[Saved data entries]
Segment Open
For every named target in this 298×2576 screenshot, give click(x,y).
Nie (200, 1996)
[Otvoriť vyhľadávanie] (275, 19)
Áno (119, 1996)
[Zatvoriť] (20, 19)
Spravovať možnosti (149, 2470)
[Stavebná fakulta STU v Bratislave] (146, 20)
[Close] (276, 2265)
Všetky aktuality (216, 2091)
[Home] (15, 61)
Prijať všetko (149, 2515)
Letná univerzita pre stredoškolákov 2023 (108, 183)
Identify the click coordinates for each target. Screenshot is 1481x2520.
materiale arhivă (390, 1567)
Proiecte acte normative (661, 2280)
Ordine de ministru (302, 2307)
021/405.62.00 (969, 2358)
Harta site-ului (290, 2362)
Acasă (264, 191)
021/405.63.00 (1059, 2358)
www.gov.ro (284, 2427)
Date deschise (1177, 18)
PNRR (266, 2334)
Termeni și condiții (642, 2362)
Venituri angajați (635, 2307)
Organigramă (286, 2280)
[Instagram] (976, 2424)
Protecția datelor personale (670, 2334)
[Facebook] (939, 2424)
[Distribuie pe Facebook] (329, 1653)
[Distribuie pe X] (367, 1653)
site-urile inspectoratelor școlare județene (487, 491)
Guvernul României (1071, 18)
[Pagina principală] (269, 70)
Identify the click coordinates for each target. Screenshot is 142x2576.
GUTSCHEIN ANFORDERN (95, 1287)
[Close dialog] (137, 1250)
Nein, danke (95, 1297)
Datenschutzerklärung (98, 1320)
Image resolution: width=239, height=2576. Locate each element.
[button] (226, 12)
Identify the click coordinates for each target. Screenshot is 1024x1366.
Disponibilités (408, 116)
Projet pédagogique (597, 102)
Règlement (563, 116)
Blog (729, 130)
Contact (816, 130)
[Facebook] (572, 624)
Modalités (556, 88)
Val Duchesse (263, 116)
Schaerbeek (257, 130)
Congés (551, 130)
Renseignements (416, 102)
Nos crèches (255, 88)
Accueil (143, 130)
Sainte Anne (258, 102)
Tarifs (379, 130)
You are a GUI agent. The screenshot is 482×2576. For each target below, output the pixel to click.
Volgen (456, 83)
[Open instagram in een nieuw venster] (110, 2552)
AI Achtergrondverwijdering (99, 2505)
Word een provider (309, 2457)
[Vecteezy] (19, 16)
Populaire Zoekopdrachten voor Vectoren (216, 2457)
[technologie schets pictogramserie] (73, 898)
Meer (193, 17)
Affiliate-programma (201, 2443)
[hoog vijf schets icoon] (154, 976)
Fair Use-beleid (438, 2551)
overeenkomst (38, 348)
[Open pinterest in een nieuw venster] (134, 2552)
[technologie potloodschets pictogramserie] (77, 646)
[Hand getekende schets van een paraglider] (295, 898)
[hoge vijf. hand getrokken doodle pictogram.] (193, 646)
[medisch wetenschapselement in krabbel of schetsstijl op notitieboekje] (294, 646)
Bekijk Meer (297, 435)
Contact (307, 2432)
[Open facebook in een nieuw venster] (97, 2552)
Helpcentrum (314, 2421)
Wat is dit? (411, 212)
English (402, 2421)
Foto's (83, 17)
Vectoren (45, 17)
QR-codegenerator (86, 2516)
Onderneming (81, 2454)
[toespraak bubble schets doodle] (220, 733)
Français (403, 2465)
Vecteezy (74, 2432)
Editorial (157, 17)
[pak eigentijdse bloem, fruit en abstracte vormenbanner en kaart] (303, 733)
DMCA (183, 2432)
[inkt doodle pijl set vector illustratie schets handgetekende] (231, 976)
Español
Segment Closed
> Task goal: An exact copy of all the records is the only acceptable answer.

> Response to this exercise:
For every named target in this 298×2576 screenshot, give click(x,y).
Nie (200, 1996)
[Otvoriť vyhľadávanie] (275, 19)
Áno (119, 1996)
[Zatvoriť] (20, 19)
Spravovať možnosti (149, 2470)
[Stavebná fakulta STU v Bratislave] (146, 20)
[Close] (276, 2265)
Všetky aktuality (216, 2091)
[Home] (15, 61)
Prijať všetko (149, 2515)
Letná univerzita pre stredoškolákov 2023 (108, 183)
Identify the click coordinates for each target. Screenshot is 1481x2520.
materiale arhivă (390, 1567)
Proiecte acte normative (661, 2280)
Ordine de ministru (302, 2307)
021/405.62.00 (969, 2358)
Harta site-ului (290, 2362)
Acasă (264, 191)
021/405.63.00 (1059, 2358)
www.gov.ro (284, 2427)
Date deschise (1177, 18)
PNRR (266, 2334)
Termeni și condiții (642, 2362)
Venituri angajați (635, 2307)
Organigramă (286, 2280)
[Instagram] (976, 2424)
Protecția datelor personale (670, 2334)
[Facebook] (939, 2424)
[Distribuie pe Facebook] (329, 1653)
[Distribuie pe X] (367, 1653)
site-urile inspectoratelor școlare județene (487, 491)
Guvernul României (1071, 18)
[Pagina principală] (269, 70)
Identify the click coordinates for each target. Screenshot is 142x2576.
GUTSCHEIN ANFORDERN (95, 1287)
[Close dialog] (137, 1250)
Nein, danke (95, 1297)
Datenschutzerklärung (98, 1320)
Image resolution: width=239, height=2576. Locate each element.
[button] (226, 12)
Identify the click coordinates for each target. Screenshot is 1024x1366.
Disponibilités (408, 116)
Projet pédagogique (597, 102)
Règlement (563, 116)
Blog (729, 130)
Contact (816, 130)
[Facebook] (572, 624)
Modalités (556, 88)
Val Duchesse (263, 116)
Schaerbeek (257, 130)
Congés (551, 130)
Renseignements (416, 102)
Nos crèches (255, 88)
Accueil (143, 130)
Sainte Anne (258, 102)
Tarifs (379, 130)
You are a GUI agent. The screenshot is 482×2576. For each target below, output the pixel to click.
Volgen (456, 83)
[Open instagram in een nieuw venster] (110, 2552)
AI Achtergrondverwijdering (99, 2505)
Word een provider (309, 2457)
[Vecteezy] (19, 16)
Populaire Zoekopdrachten voor Vectoren (216, 2457)
[technologie schets pictogramserie] (73, 898)
Meer (193, 17)
Affiliate-programma (201, 2443)
[hoog vijf schets icoon] (154, 976)
Fair Use-beleid (438, 2551)
overeenkomst (38, 348)
[Open pinterest in een nieuw venster] (134, 2552)
[technologie potloodschets pictogramserie] (77, 646)
[Hand getekende schets van een paraglider] (295, 898)
[hoge vijf. hand getrokken doodle pictogram.] (193, 646)
[medisch wetenschapselement in krabbel of schetsstijl op notitieboekje] (294, 646)
Bekijk Meer (297, 435)
Contact (307, 2432)
[Open facebook in een nieuw venster] (97, 2552)
Helpcentrum (314, 2421)
Wat is dit? (411, 212)
English (402, 2421)
Foto's (83, 17)
Vectoren (45, 17)
QR-codegenerator (86, 2516)
Onderneming (81, 2454)
[toespraak bubble schets doodle] (220, 733)
Français (403, 2465)
Vecteezy (74, 2432)
Editorial (157, 17)
[pak eigentijdse bloem, fruit en abstracte vormenbanner en kaart] (303, 733)
DMCA (183, 2432)
[inkt doodle pijl set vector illustratie schets handgetekende] (231, 976)
Español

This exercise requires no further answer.